The two sisters are Justine (Kirsten Dunst) and Claire (Charlotte Gainsbourg), whose names are also given to the film’s sections. The planets are our own blue orb and another one, the eponymous Melancholia, which is 10 times bigger and has been “hiding behind the sun” and is now bound for a collision with Earth. (Von Trier has claimed that there’s at least some remote astronomical plausibility in “Melancholia,” but verisimilitude doesn’t strike me as the most important issue here.) Our dark sister planet makes only a guest appearance in “Justine,” the first section of the movie, as a strange red star in the constellation of Scorpio presiding forebodingly over the title character’s enormous wedding.
Von Trier plays with our expectations for these two actresses: Justine, played by a Hollywood star, is the blonde and conventionally beautiful one, who’s marrying a gorgeous if not impressively bright young man (Alexander Skarsgård) at her brother-in-law’s ostentatious country estate. But instead of being normal and well-adjusted, Justine is battling a crippling depression and keeps trying to escape from the whole wedding and from Skarsgård’s character, who’s totally out of his depth and has no idea how to reach her. In perhaps the most bitterly comic scene of “Justine” (and there are many), he shows her a snapshot of the apple orchard he has bought for her, that he hopes will make her happy. He has the best possible intentions, but you can feel her visibly recoiling from him as the seconds pass: I married this guy! And he has no idea who I am! When she gets up to go, she leaves the crumpled photograph on the sofa.
It’s Claire, played by an eccentric art-house brunette, who is the conventional one trying to keep the wedding party glued together as it disintegrates into hostility and pathology. In a later scene, Claire makes meat loaf, something I’m not convinced Charlotte Gainsbourg has ever done in real life. She’s married to a rich American prick (Kiefer Sutherland, who is perfectly cast in that role, of course) who owns the Swedish castle where the wedding takes place, and is inordinately fond of its 18-hole golf course. (We also see the flag atop the 19th hole a couple of times, which at many golf clubs is a euphemism for the bar, and here is — what, exactly? A gag? A von Trier symbol of apocalypse?)

→ **SUPPLIED MATERIAL**

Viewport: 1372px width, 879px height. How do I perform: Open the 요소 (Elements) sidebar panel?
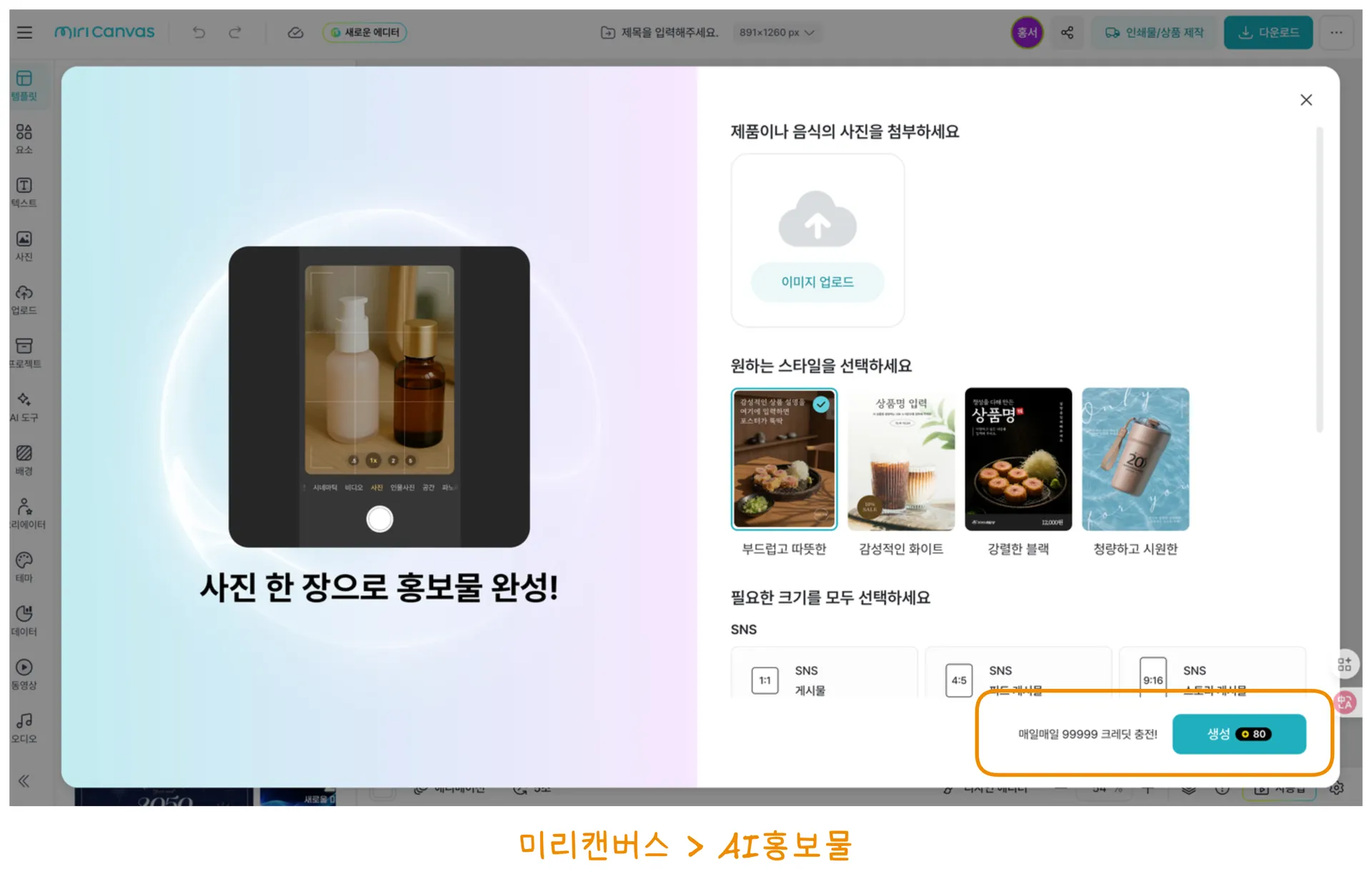[24, 138]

→ **TO DO**
Reproduce the passage on the film "Melancholia" word for word, everything from "The two sisters" down to "character’s enormous wedding.".

→ **SOLUTION TO THE EXERCISE**
The two sisters are Justine (Kirsten Dunst) and Claire (Charlotte Gainsbourg), whose names are also given to the film’s sections. The planets are our own blue orb and another one, the eponymous Melancholia, which is 10 times bigger and has been “hiding behind the sun” and is now bound for a collision with Earth. (Von Trier has claimed that there’s at least some remote astronomical plausibility in “Melancholia,” but verisimilitude doesn’t strike me as the most important issue here.) Our dark sister planet makes only a guest appearance in “Justine,” the first section of the movie, as a strange red star in the constellation of Scorpio presiding forebodingly over the title character’s enormous wedding.